I should clean my lair instead of slouching here despondently. I need groceries and clean clothes too. Bleah.. Got a night shift tonight. I’ll probably return some comments then. I’ve really been pushing my boundaries at work. I’ve been busted by residents listening to Luna. I walk around in my socks, without my blazer, tie loosened like I own the place. I lock people out of the exercise room and watch the cable TV in there. I’m using the sauna tonight for sure. My supervisor knows I do all this too. The residents love me though. I’m untouchable cause I’m everybody’s favorite. How could you not love me. And I’m the only one who deals with the little 4am monsters. I’m watching the Raptors tonight. I’m a pretty big basketball fan and I’m sour the Raptors aren’t going to the playoffs. Tonight they have a chance to spoil New Jersey and Vince Carter’s year so I’ll be pulling for that. It fits my sour mood. Cheering for ruin.

April 13, 2005 12:19pm

Yeehawww. Just had two exams in an eight hour span. I’m dead tired but feeling pretty spiffy. One exam on Friday left. The last exam ever! Hooboy. On my kitchen table I found an old schedule outlining all the assignments, projects, presentations and exams I had to get done through the last few weeks and I involuntarily cringed at the unfathomable horribleness of it. I still don’t know how I pulled it all off.

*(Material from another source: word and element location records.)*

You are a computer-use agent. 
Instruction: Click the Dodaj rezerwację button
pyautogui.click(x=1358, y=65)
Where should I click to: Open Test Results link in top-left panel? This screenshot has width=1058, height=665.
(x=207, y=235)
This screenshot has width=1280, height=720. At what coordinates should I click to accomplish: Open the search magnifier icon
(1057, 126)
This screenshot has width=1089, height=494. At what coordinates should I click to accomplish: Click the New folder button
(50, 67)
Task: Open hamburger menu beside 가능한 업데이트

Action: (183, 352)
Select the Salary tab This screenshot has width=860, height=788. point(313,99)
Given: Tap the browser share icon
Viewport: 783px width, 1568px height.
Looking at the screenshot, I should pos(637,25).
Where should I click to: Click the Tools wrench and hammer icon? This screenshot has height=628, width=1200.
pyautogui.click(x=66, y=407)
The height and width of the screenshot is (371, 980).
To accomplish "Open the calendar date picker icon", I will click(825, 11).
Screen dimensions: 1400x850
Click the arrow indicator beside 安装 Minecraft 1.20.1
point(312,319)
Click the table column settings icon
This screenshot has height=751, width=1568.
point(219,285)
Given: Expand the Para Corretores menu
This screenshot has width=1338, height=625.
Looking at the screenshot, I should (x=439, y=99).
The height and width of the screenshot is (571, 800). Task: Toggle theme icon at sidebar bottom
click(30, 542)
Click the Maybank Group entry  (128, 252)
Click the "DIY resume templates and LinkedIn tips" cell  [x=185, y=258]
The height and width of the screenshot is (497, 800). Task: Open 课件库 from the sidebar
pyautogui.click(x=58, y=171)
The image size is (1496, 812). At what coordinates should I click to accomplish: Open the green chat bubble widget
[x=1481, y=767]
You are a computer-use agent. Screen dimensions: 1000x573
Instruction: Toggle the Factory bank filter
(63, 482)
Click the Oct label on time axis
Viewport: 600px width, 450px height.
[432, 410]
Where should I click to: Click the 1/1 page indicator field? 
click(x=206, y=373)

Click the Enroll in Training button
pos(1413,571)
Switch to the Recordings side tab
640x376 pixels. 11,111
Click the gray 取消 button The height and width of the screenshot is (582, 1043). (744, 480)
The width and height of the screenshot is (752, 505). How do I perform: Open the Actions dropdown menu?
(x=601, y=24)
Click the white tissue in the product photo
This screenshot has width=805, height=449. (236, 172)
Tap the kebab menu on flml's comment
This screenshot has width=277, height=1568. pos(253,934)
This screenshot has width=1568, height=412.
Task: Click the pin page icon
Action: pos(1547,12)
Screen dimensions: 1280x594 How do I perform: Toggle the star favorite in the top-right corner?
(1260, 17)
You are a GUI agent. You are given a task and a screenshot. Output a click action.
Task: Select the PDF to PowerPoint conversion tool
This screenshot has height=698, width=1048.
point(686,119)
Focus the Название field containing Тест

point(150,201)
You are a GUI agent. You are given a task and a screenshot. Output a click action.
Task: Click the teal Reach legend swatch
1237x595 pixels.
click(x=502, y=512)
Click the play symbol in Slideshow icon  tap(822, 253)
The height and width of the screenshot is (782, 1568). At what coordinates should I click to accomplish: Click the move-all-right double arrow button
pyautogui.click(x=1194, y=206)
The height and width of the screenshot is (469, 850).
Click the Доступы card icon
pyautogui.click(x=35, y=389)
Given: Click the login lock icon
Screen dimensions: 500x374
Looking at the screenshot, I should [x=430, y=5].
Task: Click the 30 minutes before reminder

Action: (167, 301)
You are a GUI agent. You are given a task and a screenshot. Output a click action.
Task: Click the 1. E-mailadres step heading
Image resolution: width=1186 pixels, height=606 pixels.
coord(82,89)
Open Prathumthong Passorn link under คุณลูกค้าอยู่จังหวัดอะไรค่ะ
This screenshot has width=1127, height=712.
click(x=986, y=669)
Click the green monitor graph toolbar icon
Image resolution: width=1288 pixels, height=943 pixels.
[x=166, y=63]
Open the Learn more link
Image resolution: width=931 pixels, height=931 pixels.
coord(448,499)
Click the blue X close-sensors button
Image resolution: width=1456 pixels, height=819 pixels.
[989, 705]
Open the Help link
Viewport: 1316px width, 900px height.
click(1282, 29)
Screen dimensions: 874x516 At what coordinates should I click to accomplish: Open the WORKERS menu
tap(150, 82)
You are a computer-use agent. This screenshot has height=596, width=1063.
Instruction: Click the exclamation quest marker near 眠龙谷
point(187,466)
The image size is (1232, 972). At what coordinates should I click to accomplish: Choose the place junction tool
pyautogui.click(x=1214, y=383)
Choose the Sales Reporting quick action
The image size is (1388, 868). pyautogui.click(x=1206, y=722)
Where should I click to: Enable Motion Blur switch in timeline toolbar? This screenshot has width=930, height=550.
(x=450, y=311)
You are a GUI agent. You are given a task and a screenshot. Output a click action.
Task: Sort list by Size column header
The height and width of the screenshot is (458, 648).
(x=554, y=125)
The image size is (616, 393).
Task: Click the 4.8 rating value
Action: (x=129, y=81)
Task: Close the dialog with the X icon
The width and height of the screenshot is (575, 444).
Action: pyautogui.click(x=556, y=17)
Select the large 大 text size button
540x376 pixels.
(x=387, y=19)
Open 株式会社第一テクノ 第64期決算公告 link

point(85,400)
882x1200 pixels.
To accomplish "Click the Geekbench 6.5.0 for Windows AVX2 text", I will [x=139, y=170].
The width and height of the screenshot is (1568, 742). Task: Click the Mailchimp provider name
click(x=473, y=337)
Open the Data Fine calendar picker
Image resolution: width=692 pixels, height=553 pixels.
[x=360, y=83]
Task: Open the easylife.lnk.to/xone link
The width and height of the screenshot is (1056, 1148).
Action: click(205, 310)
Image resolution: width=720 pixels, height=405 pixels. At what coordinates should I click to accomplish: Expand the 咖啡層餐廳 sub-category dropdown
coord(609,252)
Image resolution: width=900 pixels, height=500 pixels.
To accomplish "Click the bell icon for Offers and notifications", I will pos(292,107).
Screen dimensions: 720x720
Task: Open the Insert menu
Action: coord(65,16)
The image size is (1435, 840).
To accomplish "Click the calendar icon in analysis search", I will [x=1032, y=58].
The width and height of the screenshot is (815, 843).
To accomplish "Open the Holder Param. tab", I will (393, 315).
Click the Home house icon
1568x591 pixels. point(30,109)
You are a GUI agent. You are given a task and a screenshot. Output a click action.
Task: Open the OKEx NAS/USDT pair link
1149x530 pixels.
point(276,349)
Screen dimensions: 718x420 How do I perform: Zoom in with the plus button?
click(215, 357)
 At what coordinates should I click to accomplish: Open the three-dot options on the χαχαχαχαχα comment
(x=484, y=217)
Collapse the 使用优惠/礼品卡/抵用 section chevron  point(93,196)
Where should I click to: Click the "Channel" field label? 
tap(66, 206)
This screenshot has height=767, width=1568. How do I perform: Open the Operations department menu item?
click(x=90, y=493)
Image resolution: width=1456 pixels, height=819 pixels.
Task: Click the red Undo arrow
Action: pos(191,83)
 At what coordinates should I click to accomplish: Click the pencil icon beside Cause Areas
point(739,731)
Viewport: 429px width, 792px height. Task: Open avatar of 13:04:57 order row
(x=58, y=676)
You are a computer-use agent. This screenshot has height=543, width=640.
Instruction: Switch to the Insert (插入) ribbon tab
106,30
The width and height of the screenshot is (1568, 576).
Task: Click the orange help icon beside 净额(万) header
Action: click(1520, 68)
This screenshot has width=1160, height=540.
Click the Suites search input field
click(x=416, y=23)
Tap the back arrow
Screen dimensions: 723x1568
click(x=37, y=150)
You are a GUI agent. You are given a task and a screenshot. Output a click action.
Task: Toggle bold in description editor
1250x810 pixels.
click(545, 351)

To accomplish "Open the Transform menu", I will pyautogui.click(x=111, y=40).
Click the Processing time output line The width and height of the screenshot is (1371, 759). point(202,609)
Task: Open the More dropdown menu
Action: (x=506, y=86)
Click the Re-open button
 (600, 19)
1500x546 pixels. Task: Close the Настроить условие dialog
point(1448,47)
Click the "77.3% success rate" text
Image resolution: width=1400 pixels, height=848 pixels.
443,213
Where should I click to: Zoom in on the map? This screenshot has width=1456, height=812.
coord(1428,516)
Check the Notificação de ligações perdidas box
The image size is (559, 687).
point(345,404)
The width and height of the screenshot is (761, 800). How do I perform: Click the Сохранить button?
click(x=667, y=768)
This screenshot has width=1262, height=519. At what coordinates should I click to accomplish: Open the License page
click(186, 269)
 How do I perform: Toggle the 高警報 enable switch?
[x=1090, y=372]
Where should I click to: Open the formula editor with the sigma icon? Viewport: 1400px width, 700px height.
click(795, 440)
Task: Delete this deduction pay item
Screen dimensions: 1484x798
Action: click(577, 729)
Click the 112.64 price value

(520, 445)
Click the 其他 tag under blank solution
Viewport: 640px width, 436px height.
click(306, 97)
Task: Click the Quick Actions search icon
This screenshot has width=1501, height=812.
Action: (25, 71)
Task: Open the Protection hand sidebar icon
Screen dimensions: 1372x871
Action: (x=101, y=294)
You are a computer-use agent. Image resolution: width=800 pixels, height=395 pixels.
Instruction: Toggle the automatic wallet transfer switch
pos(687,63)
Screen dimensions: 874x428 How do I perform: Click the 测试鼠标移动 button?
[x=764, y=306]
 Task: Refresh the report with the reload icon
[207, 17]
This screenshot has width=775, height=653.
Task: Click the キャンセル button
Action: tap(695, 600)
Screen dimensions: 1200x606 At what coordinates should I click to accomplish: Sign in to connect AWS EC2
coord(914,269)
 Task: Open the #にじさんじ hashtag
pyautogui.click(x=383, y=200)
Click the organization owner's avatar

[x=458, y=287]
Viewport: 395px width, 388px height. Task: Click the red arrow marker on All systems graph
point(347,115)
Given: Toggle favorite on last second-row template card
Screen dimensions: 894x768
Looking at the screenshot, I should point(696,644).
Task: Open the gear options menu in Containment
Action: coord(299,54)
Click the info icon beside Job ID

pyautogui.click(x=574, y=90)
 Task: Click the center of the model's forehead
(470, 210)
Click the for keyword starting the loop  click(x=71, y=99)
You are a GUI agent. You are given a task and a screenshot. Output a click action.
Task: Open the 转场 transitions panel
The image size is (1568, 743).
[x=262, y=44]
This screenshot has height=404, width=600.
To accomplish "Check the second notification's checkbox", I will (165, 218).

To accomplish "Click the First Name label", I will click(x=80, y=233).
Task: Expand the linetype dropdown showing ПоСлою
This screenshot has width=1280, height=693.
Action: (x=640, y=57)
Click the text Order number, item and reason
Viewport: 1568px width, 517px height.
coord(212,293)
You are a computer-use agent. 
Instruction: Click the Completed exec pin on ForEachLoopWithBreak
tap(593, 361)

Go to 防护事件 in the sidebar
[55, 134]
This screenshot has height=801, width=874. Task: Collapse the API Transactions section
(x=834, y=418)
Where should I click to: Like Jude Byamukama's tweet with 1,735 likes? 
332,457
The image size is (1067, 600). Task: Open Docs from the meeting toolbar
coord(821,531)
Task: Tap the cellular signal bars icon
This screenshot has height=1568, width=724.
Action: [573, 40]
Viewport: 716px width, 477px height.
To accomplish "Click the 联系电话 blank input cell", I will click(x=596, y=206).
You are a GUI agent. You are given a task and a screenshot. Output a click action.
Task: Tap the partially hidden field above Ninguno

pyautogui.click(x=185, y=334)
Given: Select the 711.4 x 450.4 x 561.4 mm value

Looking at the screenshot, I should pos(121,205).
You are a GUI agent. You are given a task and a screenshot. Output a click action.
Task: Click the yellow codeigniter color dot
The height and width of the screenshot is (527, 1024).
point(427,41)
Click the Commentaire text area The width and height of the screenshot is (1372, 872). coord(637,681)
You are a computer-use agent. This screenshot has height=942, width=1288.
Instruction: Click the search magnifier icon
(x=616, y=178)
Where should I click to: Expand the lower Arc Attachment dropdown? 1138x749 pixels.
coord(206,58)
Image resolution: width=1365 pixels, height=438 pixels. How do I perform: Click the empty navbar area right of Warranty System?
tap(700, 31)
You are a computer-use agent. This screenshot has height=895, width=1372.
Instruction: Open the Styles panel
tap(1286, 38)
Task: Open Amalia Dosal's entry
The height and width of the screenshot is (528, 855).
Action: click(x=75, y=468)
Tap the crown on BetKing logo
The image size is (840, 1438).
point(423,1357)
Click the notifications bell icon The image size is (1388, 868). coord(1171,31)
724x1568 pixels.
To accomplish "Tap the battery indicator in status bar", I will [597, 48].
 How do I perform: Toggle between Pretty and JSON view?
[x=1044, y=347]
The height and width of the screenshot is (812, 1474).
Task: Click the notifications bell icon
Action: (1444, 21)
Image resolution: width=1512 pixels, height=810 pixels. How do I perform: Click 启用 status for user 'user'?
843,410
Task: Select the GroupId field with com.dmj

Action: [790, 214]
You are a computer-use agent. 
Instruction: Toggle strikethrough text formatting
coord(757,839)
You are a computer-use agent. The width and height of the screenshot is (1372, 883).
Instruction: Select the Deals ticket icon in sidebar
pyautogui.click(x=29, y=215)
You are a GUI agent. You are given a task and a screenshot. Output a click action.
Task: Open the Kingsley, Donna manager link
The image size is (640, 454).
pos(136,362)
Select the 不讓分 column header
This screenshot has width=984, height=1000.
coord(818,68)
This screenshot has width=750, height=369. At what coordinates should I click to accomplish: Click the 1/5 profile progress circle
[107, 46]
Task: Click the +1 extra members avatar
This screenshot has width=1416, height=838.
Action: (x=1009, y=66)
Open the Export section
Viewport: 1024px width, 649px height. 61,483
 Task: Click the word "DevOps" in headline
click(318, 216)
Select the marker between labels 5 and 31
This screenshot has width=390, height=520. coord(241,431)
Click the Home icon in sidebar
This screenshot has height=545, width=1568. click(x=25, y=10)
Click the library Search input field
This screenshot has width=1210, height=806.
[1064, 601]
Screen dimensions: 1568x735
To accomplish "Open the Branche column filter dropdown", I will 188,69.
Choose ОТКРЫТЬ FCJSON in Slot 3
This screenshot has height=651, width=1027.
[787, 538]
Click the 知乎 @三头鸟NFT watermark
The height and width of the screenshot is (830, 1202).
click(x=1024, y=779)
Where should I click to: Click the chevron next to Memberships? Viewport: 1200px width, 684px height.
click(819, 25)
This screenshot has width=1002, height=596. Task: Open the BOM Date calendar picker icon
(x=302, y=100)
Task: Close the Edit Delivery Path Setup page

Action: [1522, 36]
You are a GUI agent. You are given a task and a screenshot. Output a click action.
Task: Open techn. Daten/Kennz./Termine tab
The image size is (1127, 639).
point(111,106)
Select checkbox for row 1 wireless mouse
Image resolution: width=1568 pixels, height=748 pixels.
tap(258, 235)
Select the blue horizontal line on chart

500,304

You know, it’s looking like I’m going to be the first ever Bioinformatics grad from my university. There are a couple others in the same stream but they don’t have all the credits they need yet. It’s going to be funny if they give me a gold medal for the highest mark of my program. I totally don’t deserve one with what will likely be a low seventies average. The injustice is sweet, my friends. Haha!

Oh so sleep deprived. I’m excited though. I’m starting to feel real excited about my coming metamorphosis from a dull and lowly undergrad into a beautiful and elegant butte– graduate. I am looking forward to starting fresh somewhere, a new job, new city, new place. New new new. Maybe I’ll even earn some money that isn’t spent on rent or food. Even in the worse case scenario of not finding a job this summer, the idea of going back home to T. Bay in September is exciting. I’ll reconnect with old friends who’ve probably written me off, enjoy the doting attention of a mom who hasn’t had her son in the house since he was eighteen, buy some new skates and a stick with which I will unleash an incomprehensible torrent of furious hockey skill and prowess upon the unsuspecting patrons of the outdoor rinks of my childhood neighbourhood! Ohhh yes!

I think I’m going to renew my campus recreation membership and locker for the summer. Preparation starts now!